The first of the three stories is written by J.K.L. Berenson (Tilda Swinton). It deals with a world famous artist, Moses Rosenthaler (Benicio Del Toro), a psychopath imprisoned for beheading two bartenders. His attraction to the prison guard Simone (Lea Seydoux) results in frescoes mounted in the prison gym
as well as revealing the advances of a scheming art dealer (Adrien Brody) selling art to Tilda. In the second story, Krementz reports on student revolutionaries Zeffirelli B (Timothee Chalamet) and the Frech motorcyclist Juliette (Lyna Khoudri) during the May 1968 uprising, where Z. demands access to the girls dorms and becomes the reporter’s lover. The final segment has Wright’s gay reporter reflect on an encounter with the celebrity police chef Lt Nescafier (Stephen Park), which results in a convoluted kidnapping plot which brings about both food porn and animation. Wright recites the bizarre story of the kidnapping taking place to a talk show host (Liev Schreiber).

A voiceover narration is provided by Anjelica Huston, who clues us in that “The French Dispatch of the Liberty, Kansas Evening Sun” took its cues for 50 years from the leadership of Arthur Howitzer Jr., believed to be playing a  fictionalized version of New Yorker founder Harold Ross.

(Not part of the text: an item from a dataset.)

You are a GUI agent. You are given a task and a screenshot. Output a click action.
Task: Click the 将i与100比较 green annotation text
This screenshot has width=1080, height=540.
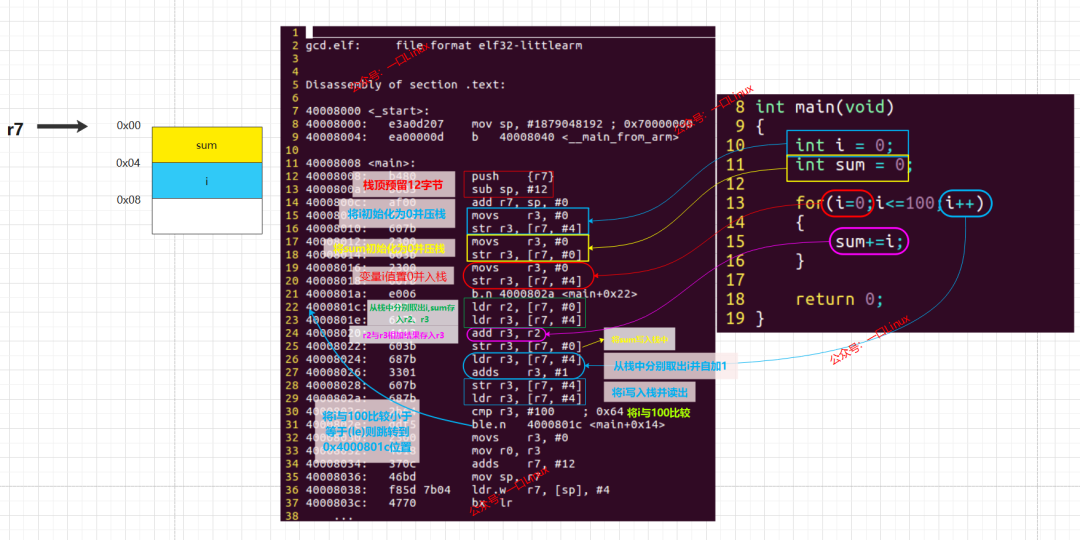(658, 412)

Anderson keeps things bouncy, the  material fresh and executes it crisply in a playful manner. His filmmaking skills score high marks in his striking mise-en-scene and colorful imagery that pleasantly veers from bold palettes to black-and-white and back again. Cinematographer Robert Yeoman is so good at his craft that he can bring about magical elements to any scene, as the fictional setting might easily be confused for a real place.

The additional fun is in watching each chapter
unfold to give another journalist the chance to do their thing and guess how many celebs you can name and from what New Yorker story are the vignettes taken from.